Thursday, October 13, 2011


Adoption ethics are about as exiciting a topic as colonoscopys.
Also, about as desirable.
We're talking about a legal issue with international ramifications...
which gets to be extremely subjective.
This is especially true when it comes to international adoption
since domestic adoption is often a dialogue of preference between two families
whereas in international cases there are more voices involved
shouting around, between, over and throughout the process including:
birth family
adoptive parents
2 country's worth of laws
US immigration
and every Tom, Dick and Harry who is watching.

This would include, but not be limited to:
other prospective adoptive parents
past adoptive parents
ethics experts
extended family
blog readers and commenters
random fellow shoppers in Walmart.

It's tricky.
And complex.

For example:

Biological parents mentally and verbally CLAIM their child from the moment they connect with him
 in utero.
Adoptive parents, however do this at any number of different points in the process:

Some say God ordained this adoption before creation, so some parents CLAIM the child immediately upon news of him.
Some say only a sealed court ruling denotes status, so some parents CLAIM the child only after he is legally theirs.
Some say adoption is rescue and only CLAIM connection long after the adoption is final and the family and child are bonded.

It's complex.

Want proof? 
Ask the "When is it YOUR child?" question on an adoptive parent forum.
Watch the hundreds of answers pour in.

I can almost guarantee the answers will begin in this way:
"I believe..."
"I have read..."
"In my case..."

See?
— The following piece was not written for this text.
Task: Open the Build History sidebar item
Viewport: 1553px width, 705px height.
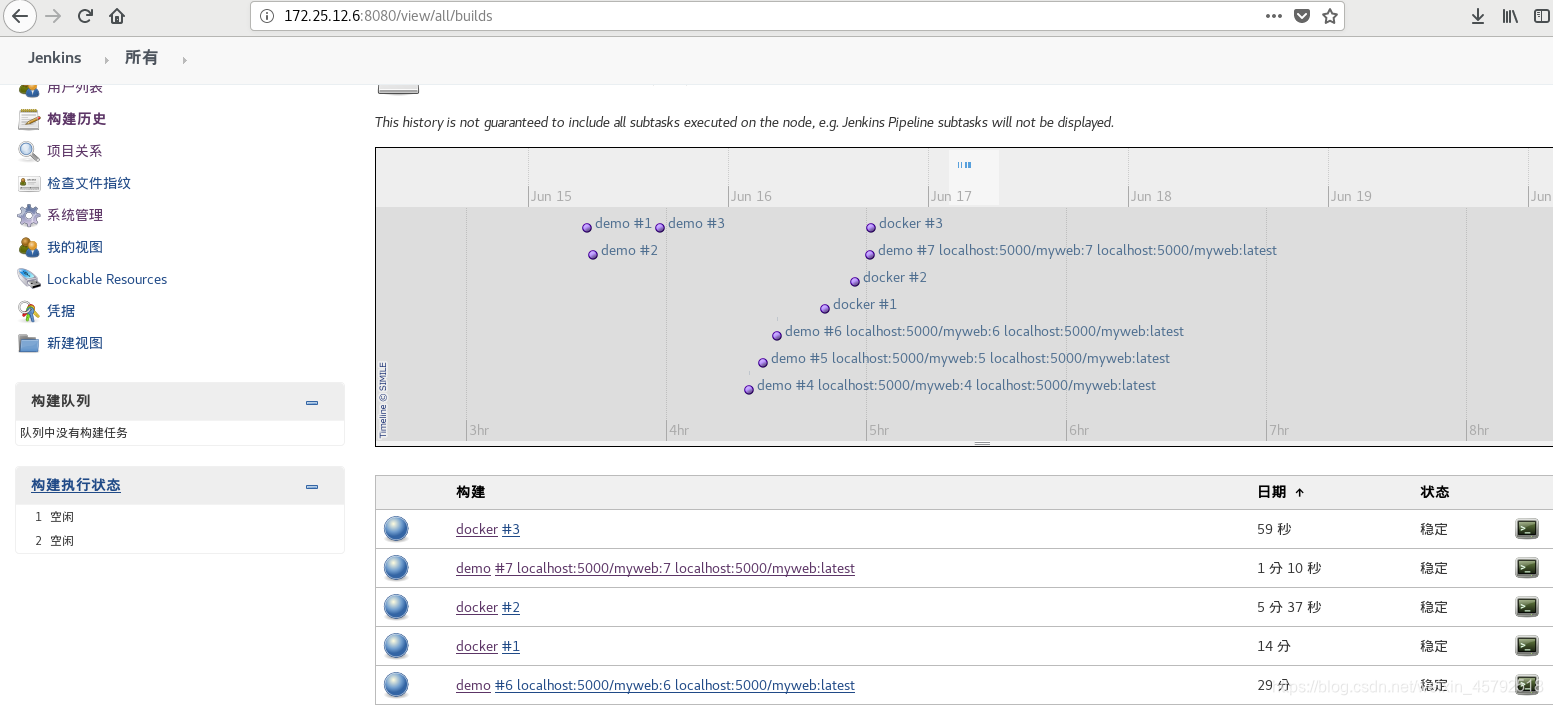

Subjective.

There's the complicating fact that in domestic adoption, the trend is towards
 "open adoption"
meaning that the birth family remains in communication with the adoptive family for 
an agreeable length of time, maybe for always.
In international circles however, this is a touchy ethical debate
since a birth family's existence may mean the child should not be available for adoption at all.

There's debate over whether the adoptive family should 
name a child
blog about a child
share pictures of a child
tell the child's history.

Debate over whether saying things like
"the least of these"
"feed 1"
the actualy number of worldwide orphans
is acurate or a part of a damaging "Savior-mentality".

Above all, there's the ridiculously confounding element of debate
which comes in when we realize that
even though many Christians consider adoption an absolutely spiritual and personal calling...
many simply want a child
or are being humanitarian
or love adoption but are not Christians.
So, everyone debating?
Not going to agree on much, right off the bat.
And even the Christians who ARE debating one another?
Cattiest of them all.
I have seriously seen some of the most indignant, most hateful most angry blog posts about ethics typed by Christ-followers: those who would emulate Jesus. know...the One who was about Love?
That Jesus?
The One who went through Samaria on purpose becaue He knew she needed Him.
The One who felt the hem of His garment touched by one woman with crowds pressing all around.
The One who saw Zaccheus in the tree.
The One who refused to cast stones but wrote in the dirt.
The One who opened His Mighty-Creator arms and held them there while He died.

Understanding ethics...debating ethics...trying to convince someone of ethics...
it's like debating Calvinism vs. Armenianism.
It's not a place for opinion.
It's not a place for anger.
It's not a place for indignation.
It's a place for opening our hands...and leaving them open.
Ethics is a place for love.

Ethics are important.

Laws are objective, as are basic rules of human kindness -

please don't think that I am campaigning for an Adoption Free-For-All.

But if the point of obeying the call to adopt...

the point of adding to a family...



than this applies to All Persons Involved

...even one another.


Love other adoptive parents.

Love the law which sets us free.

Love one another.

Love Him who is the Way, Truth, and Life.


  1. Awesome, Esty. Awesome. Wish I could hug you right now and am so glad to have you as a friend. Awesome.

  2. True. I like to see your heart and your struggle. Not that I like it that you have to struggle--you know what I mean. I'm praying for peace (heaps and heaps of it) for you.